As was the second visit. The first went off tickety-boo - lovely people, appropriate levels of concern, prompt care; one could have asked for little more (aside from not being there at all in the first place). By contrast, visit number two started with annoyed expressions and one outright "Why are you back?" ("Because the pain has persisted, has increased, and you told us to come back if that happened, that's why.") and continued with two hours of waiting in "intermediate care" (a hallway en route to the treatment area proper, on chairs; we were okay, but I felt badly for the old man with a broken arm who waited nearly as long), followed by three hours more in a cubicle, waiting for attention and tests. That wouldn't have been too bad, I suppose, except that our neighbor was a literal raving maniac, and one brought from the local jail to boot, with six doughty officers guarding (and at time restraining) him. I have rarely - and remember that I spent several years working for and with major stars of the opera  - heard screaming of such sustained volume and sheer profanity. Trying, and exhausting, and not just for us, I know, but for all involved.

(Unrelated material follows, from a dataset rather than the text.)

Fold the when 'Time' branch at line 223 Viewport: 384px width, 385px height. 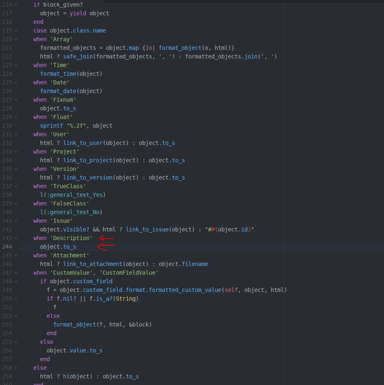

But at last he was scanned, and dosed, and is now a few days later more or less on the mend. With luck and the right phone call, perhaps our regular doctor will deign to see him sometime before the decade is out.

So that's part of how the year started. One other odd little development has set me musing, although not for many of the reasons I would have thought.  Do you by any chance remember Michael, my Great Lost Love? He came up last fall in a discussion of Miss Peters replacing Miss Midler as Mrs. Levi, because that's how what passes for my brain works. Well, in any case, it occurred to me after I wrote that post that it was the longest and most collectedly I'd thought about him - or really about Lost Love more generally - in a very long time.

And then he turned up, just as the New Year turned.  Go figure.

Actually, he Facebook-requested me. I immediately messaged my old chum The Architectural Historian, who survived those tumultuous times with me (just as I did his, but really my lips are sealed. Don't ask about that hot Jamaican bodybuilder. Just don't): "What could it mean?"

"Unless you accept, you'll never know," was his swift reply. He's rather wise, for an architectural historian.

So I did; well, I did, after a day or two's further fretting, staring at the once-familiar face there on the screen where FB reminds you reproachfully of your undone tasks.

But at last I did. And you know what happened? Not a thing.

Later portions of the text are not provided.